**Information provided:**

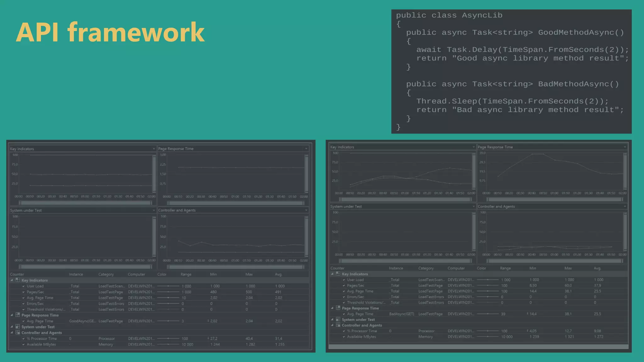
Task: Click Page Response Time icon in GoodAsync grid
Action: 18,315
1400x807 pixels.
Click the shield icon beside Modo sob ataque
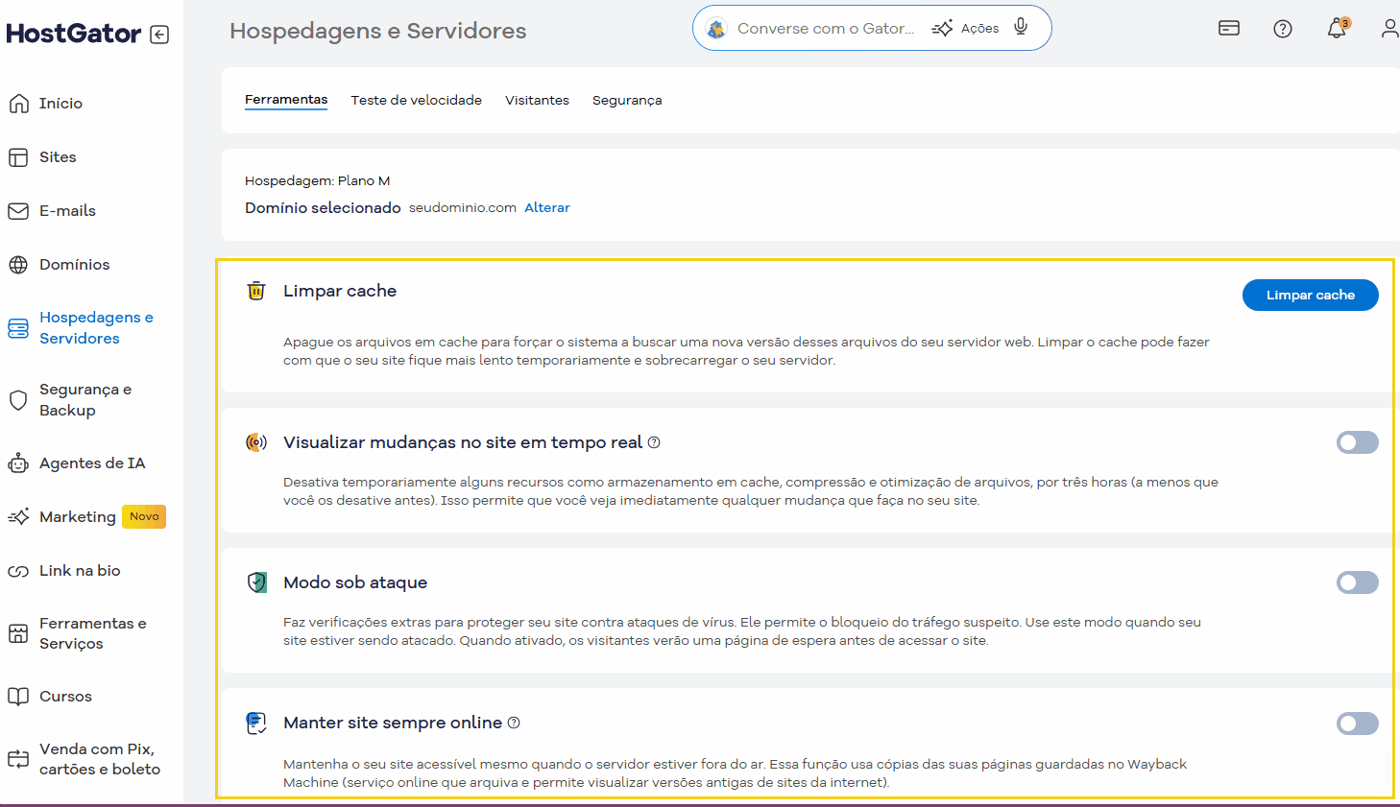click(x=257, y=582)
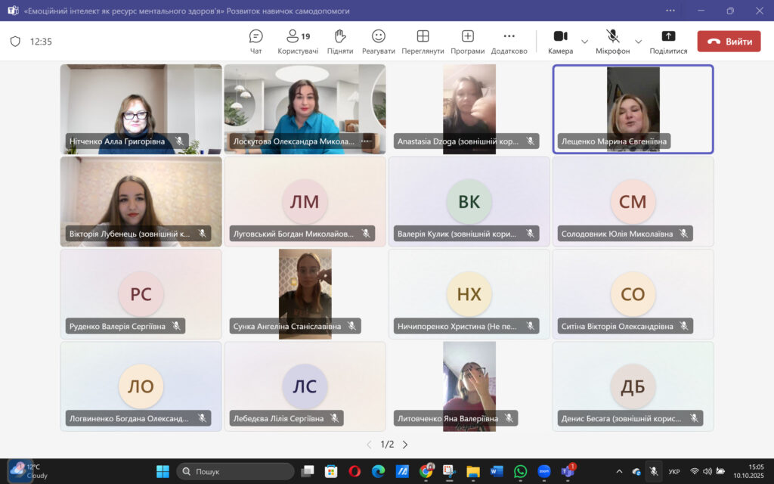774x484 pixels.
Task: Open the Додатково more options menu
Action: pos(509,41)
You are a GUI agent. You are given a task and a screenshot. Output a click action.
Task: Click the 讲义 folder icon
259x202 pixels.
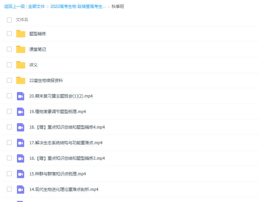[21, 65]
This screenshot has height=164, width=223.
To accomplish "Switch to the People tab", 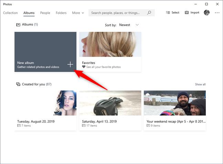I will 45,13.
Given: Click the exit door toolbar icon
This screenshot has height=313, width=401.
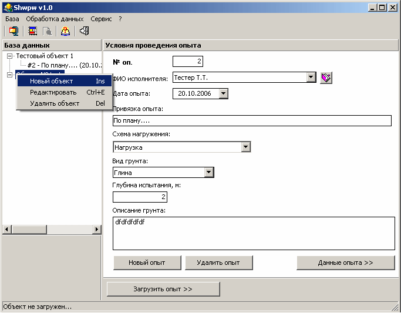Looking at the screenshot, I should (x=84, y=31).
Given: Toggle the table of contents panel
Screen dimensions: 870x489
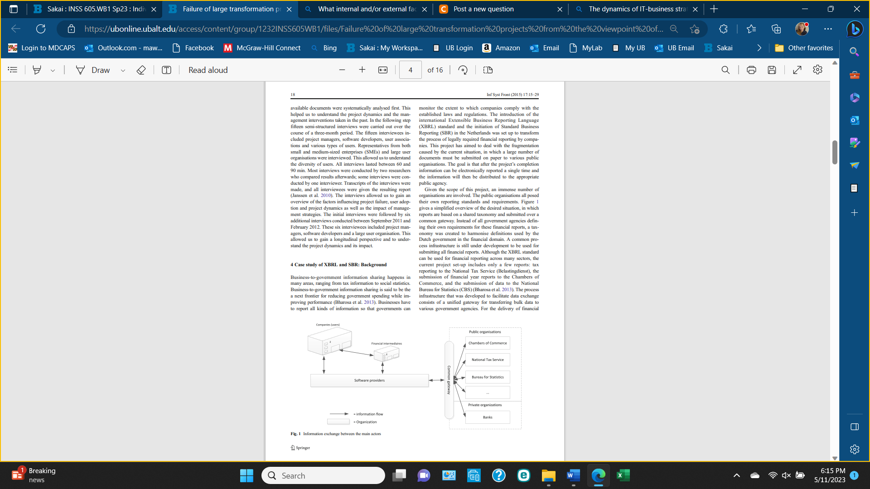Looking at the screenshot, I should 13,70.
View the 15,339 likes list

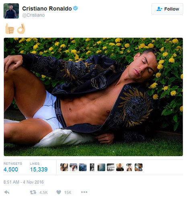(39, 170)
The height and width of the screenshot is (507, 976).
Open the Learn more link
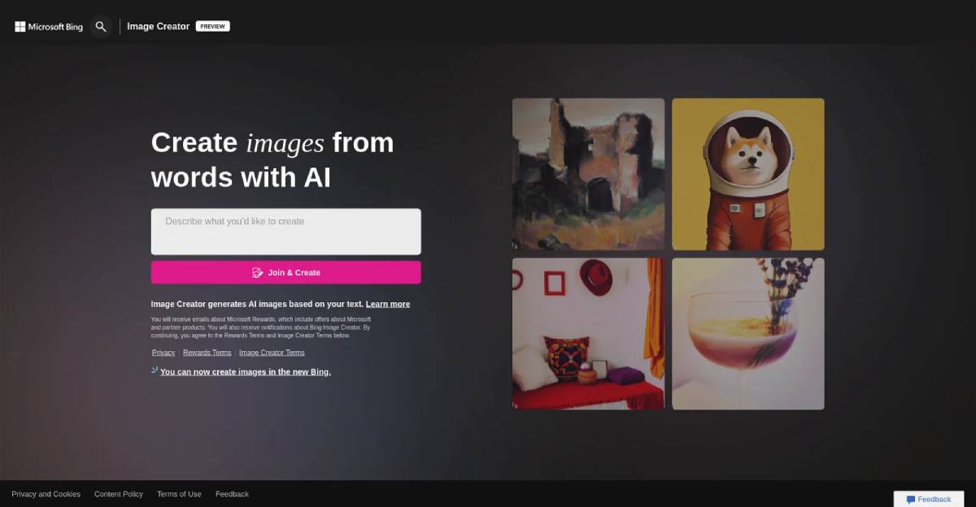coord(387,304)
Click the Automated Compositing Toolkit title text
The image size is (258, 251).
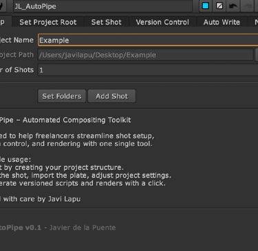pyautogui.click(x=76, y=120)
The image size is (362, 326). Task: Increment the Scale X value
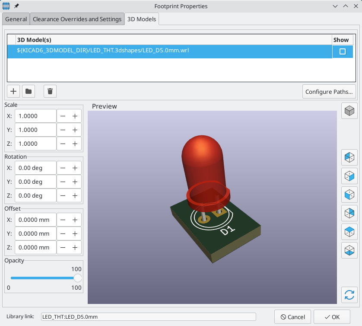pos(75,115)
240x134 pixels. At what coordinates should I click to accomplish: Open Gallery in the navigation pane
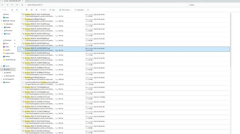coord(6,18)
* * *
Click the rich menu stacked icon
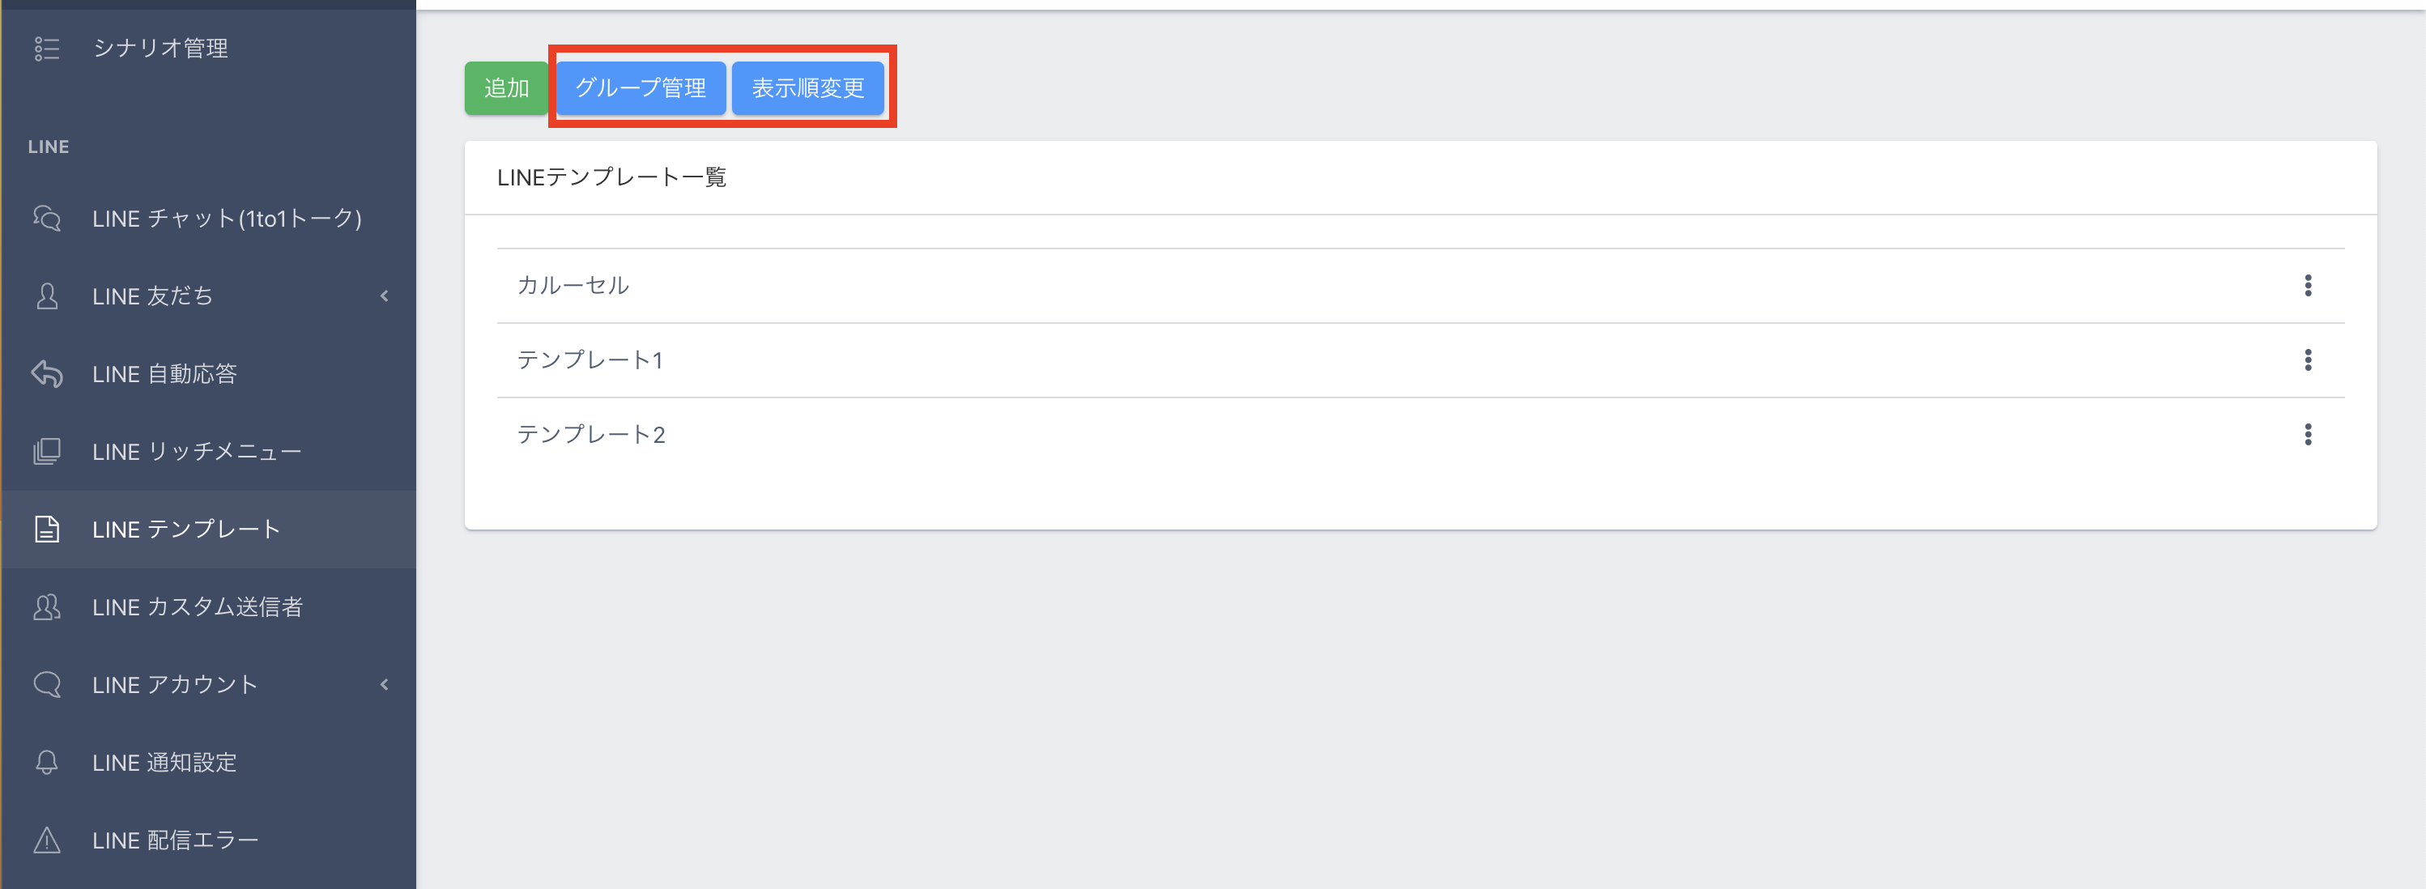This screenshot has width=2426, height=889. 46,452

**Short problem:** Rewrite the records from the line with "Given: Click the exit door toolbar icon" up to and including the line with "coord(6,18)", putting "header" in place of "toolbar" and keeping everything else the same. Leave the pictures out.

**Final result:**
Given: Click the exit door header icon
This screenshot has height=313, width=401.
Looking at the screenshot, I should (x=84, y=31).
Given: Toggle the table of contents panel
Screen dimensions: 870x489
Looking at the screenshot, I should 13,70.
View the 15,339 likes list

(39, 170)
The height and width of the screenshot is (507, 976).
Open the Learn more link
coord(387,304)
Click the Automated Compositing Toolkit title text
The image size is (258, 251).
pyautogui.click(x=76, y=120)
The image size is (362, 326). Task: Increment the Scale X value
pos(75,115)
240x134 pixels. At what coordinates should I click to accomplish: Open Gallery in the navigation pane
coord(6,18)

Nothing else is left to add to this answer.